Effective Perturbations on the Amplitude and Hysteresis of Erg-Mediated Potassium Current Caused by 1-Octylnonyl 8-[(2-hydroxyethyl)[6-oxo-6(undecyloxy)hexyl]amino]-octanoate (SM-102), a Cationic Lipid

SM-102 (1-octylnonyl 8-[(2-hydroxyethyl)[6-oxo-6-(undecyloxy)hexyl]amino]-octanoate) is an amino cationic lipid that has been tailored for the formation of lipid nanoparticles and it is one of the essential ingredients present in the Moderna(TM) COVID-19 vaccine. However, to what extent it may modify varying types of plasmalemmal ionic currents remains largely uncertain. In this study, we investigate the effects of SM-102 on ionic currents either in two types of endocrine cells (e.g., rat pituitary tumor (GH(3)) cells and mouse Leydig tumor (MA-10) cells) or in microglial (BV2) cells. Hyperpolarization-activated K(+) currents in these cells bathed in high-K(+), Ca(2+)-free extracellular solution were examined to assess the effects of SM-102 on the amplitude and hysteresis of the erg-mediated K(+) current (I(K(erg))).
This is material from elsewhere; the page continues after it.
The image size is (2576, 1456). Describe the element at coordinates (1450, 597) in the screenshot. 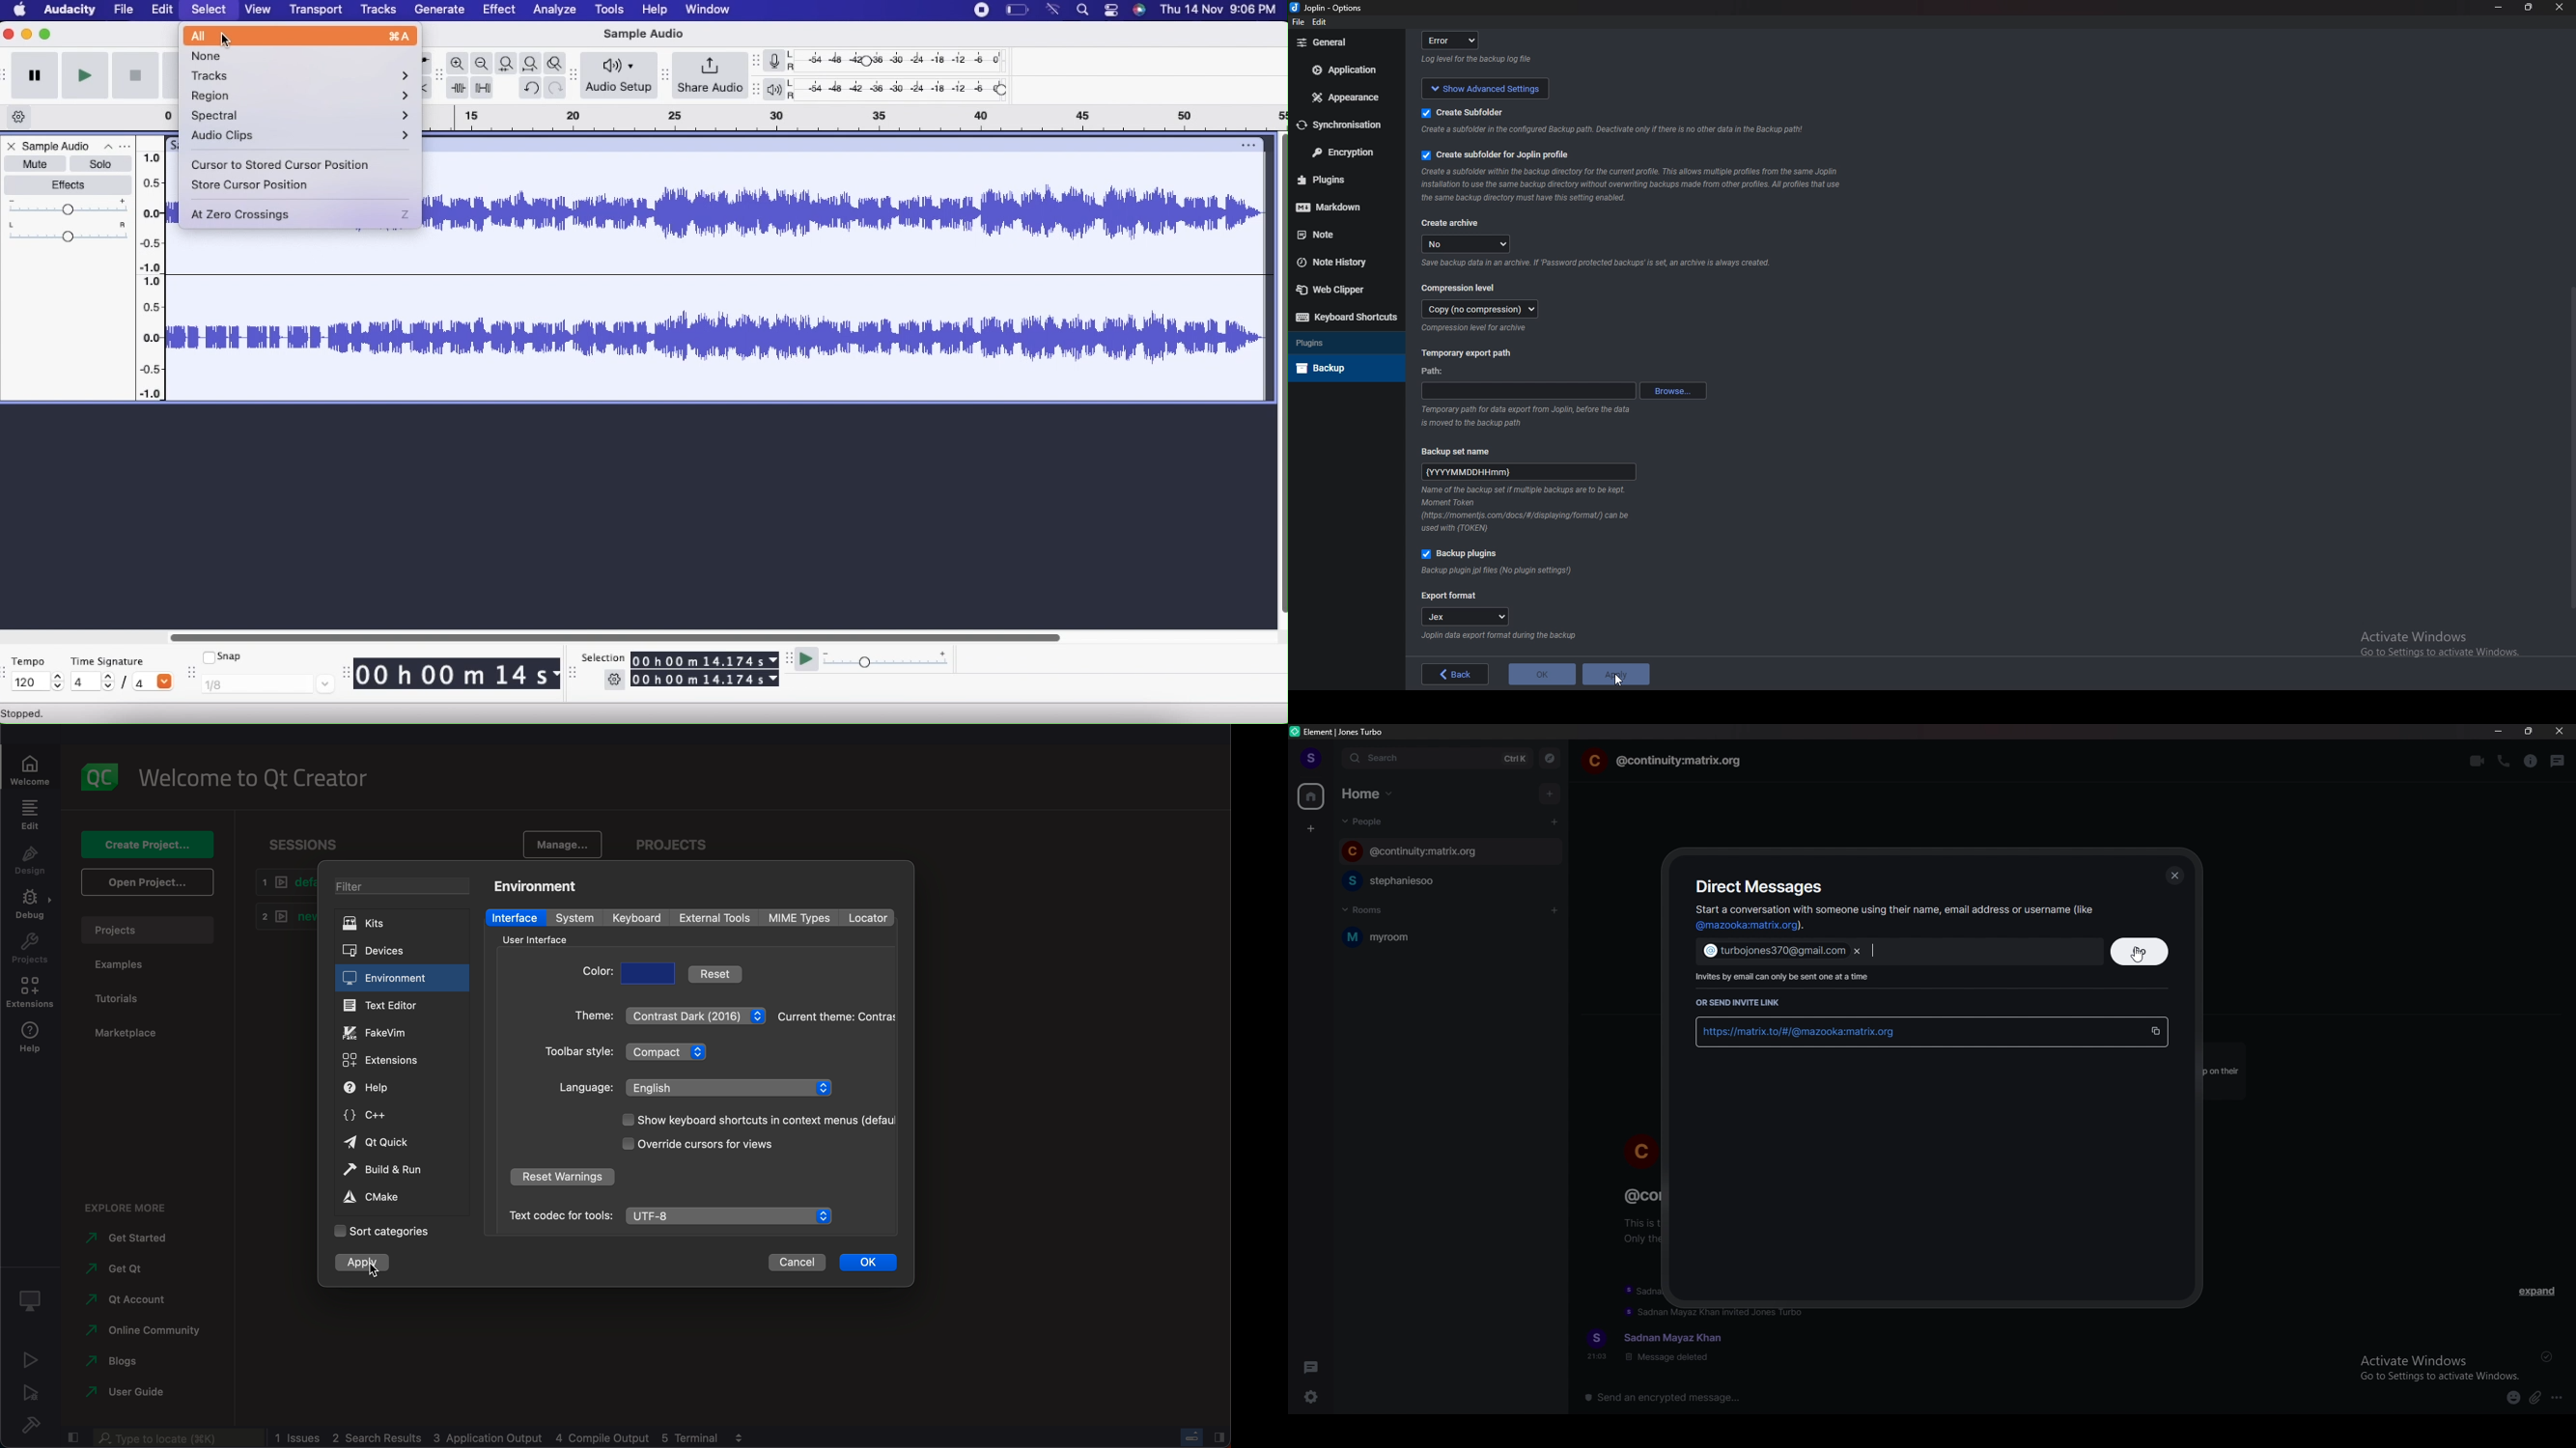

I see `Export format` at that location.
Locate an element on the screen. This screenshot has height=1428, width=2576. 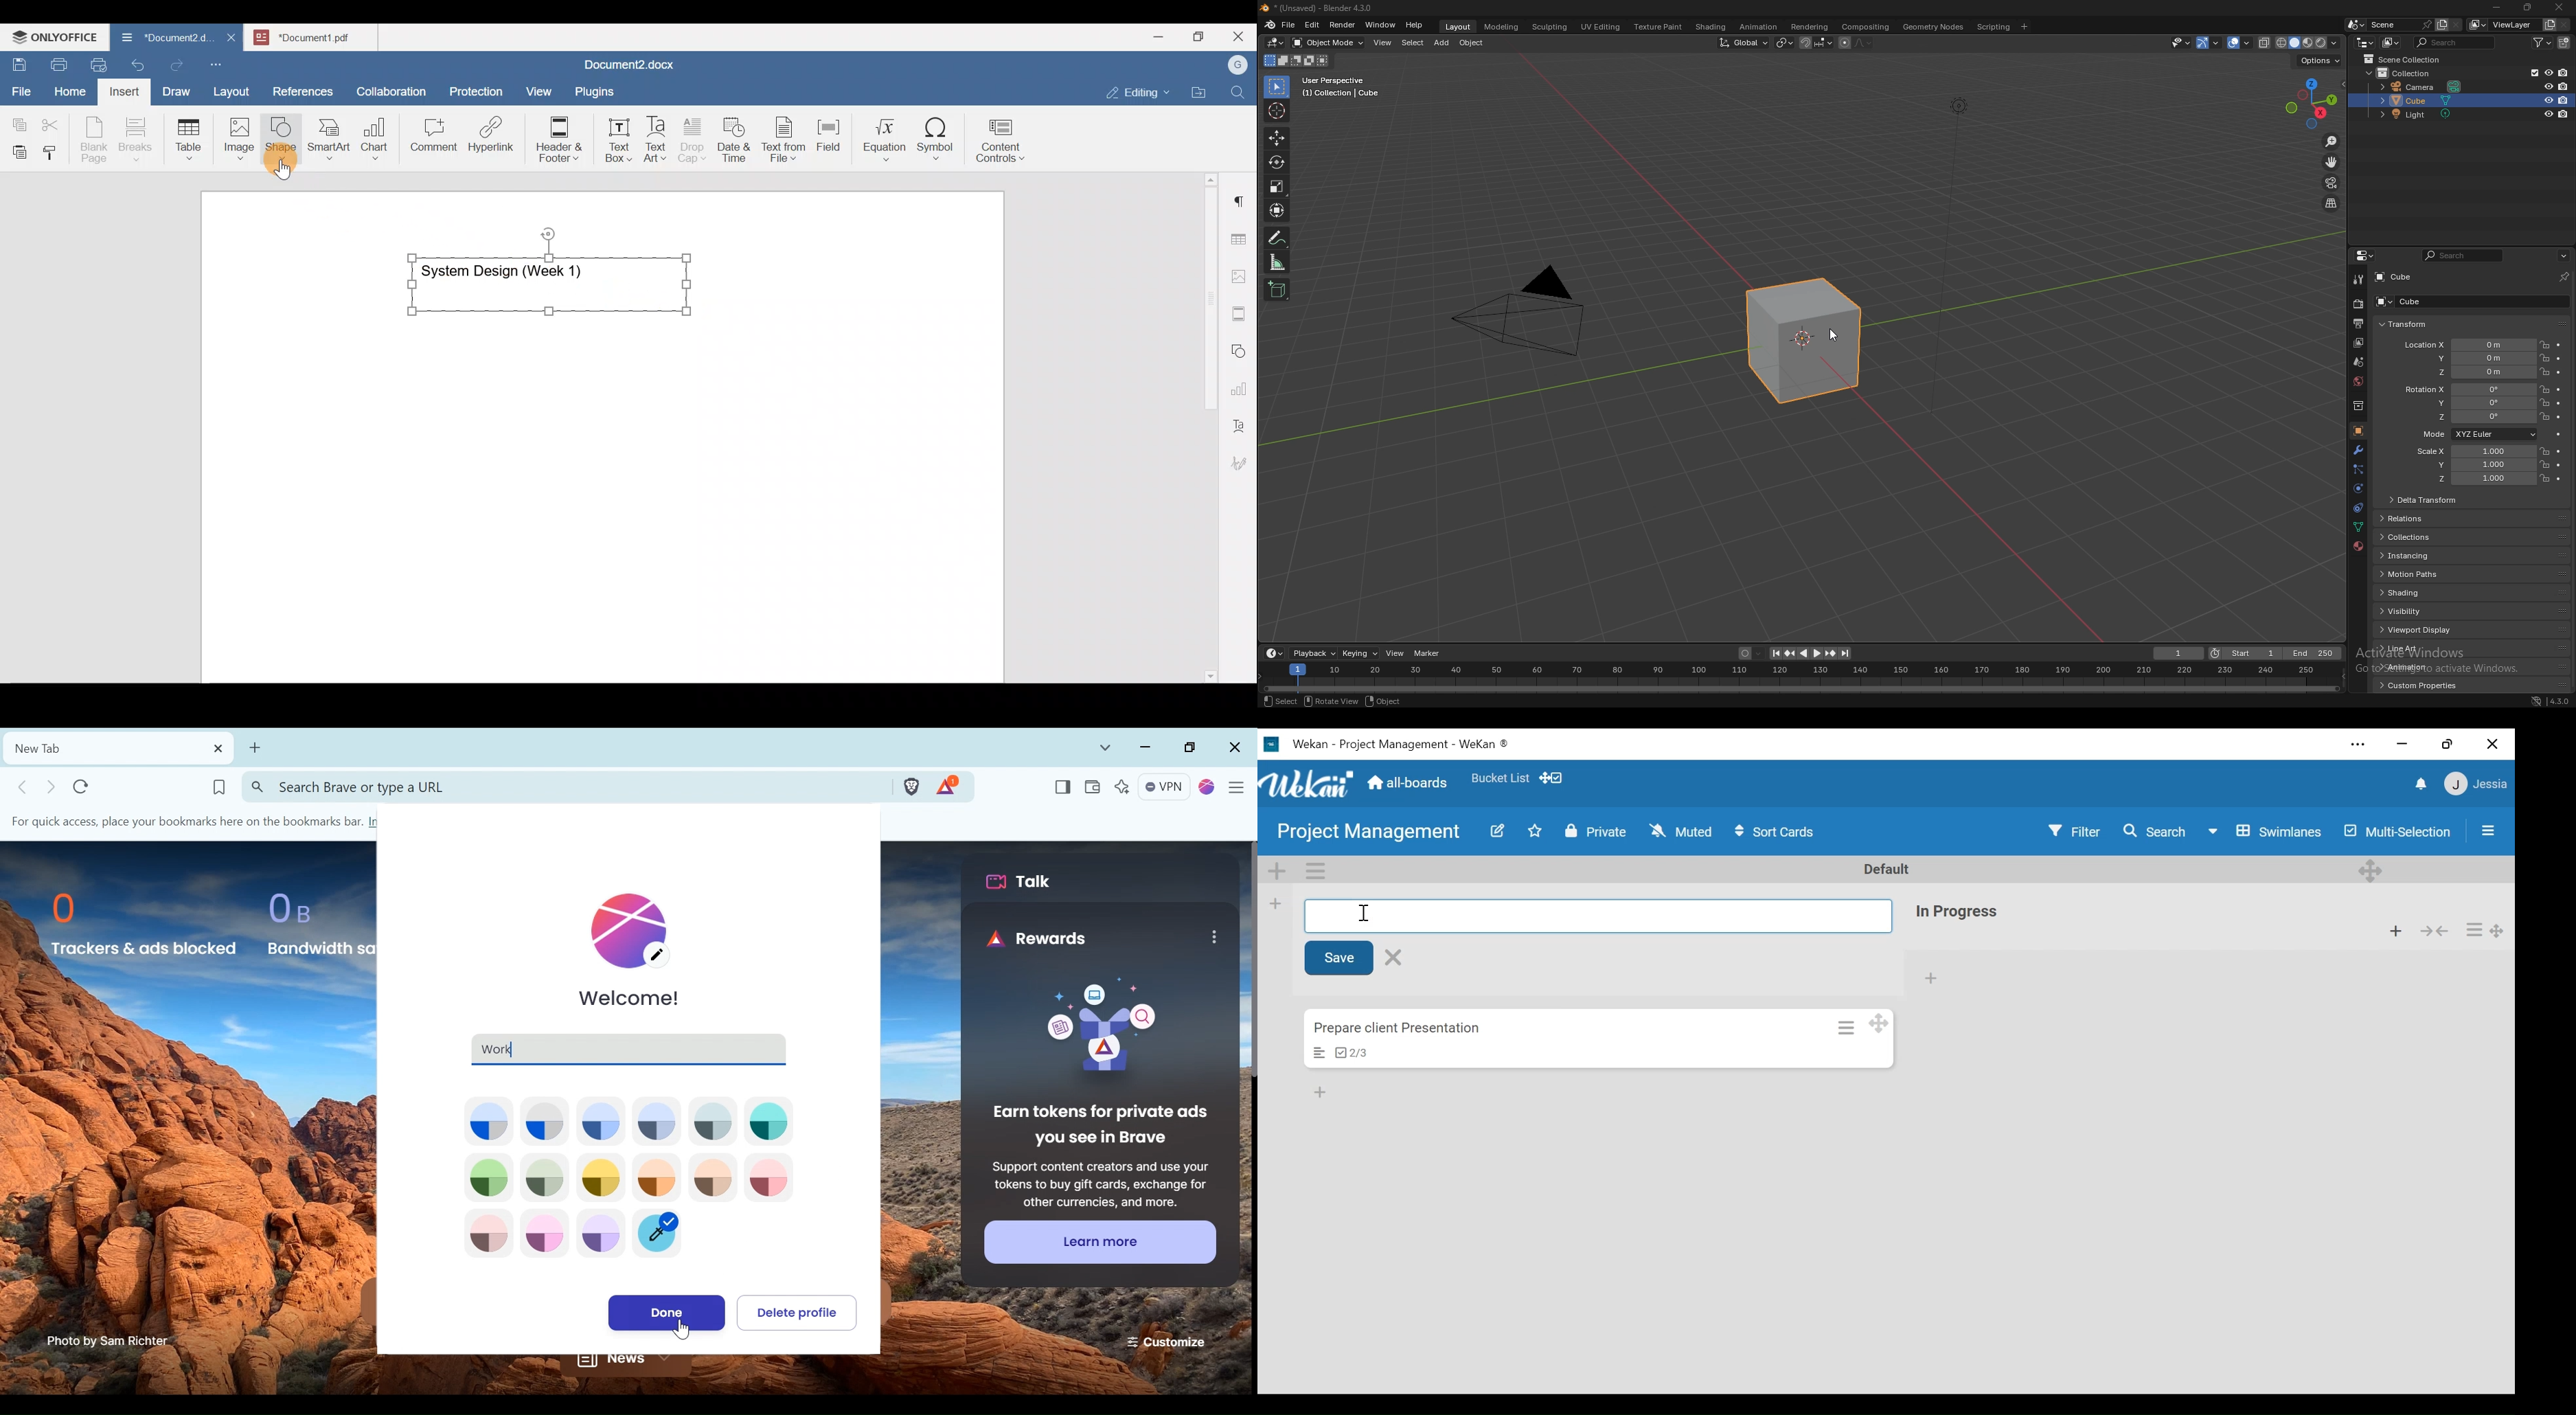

The SM-102 addition was effective at blocking I(K(erg)) in a concentration-dependent fashion with a half-maximal concentration (IC(50)) of 108 μM, a value which is similar to the K(D) value (i.e., 134 μM) required for its accentuation of deactivation time constant of the current. The hysteretic strength of I(K(erg)) in response to the long-lasting isosceles-triangular ramp pulse was effectively decreased in the presence of SM-102. Cell exposure to TurboFectin(TM) 8.0 (0.1%, v/v), a transfection reagent, was able to inhibit hyperpolarization-activated I(K(erg)) effectively with an increase in the deactivation time course of the current. Additionally, in GH(3) cells dialyzed with spermine (30 μM), the I(K(erg)) amplitude progressively decreased; moreover, a further bath application of SM-102 (100 μM) or TurboFectin (0.1%) diminished the current magnitude further. In MA-10 Leydig cells, the I(K(erg)) was also blocked by the presence of SM-102 or TurboFectin. The IC(50) value for SM-102-induced inhibition of I(K(erg)) in MA-10 cells was 98 μM. In BV2 microglial cells, the amplitude of the inwardly rectifying K(+) current was inhibited by SM-102. Taken together, the presence of SM-102 concentration-dependently inhibited I(K(erg)) in endocrine cells (e.g., GH(3) or MA-10 cells), and such action may contribute to their functional activities, assuming that similar in vivo findings exist.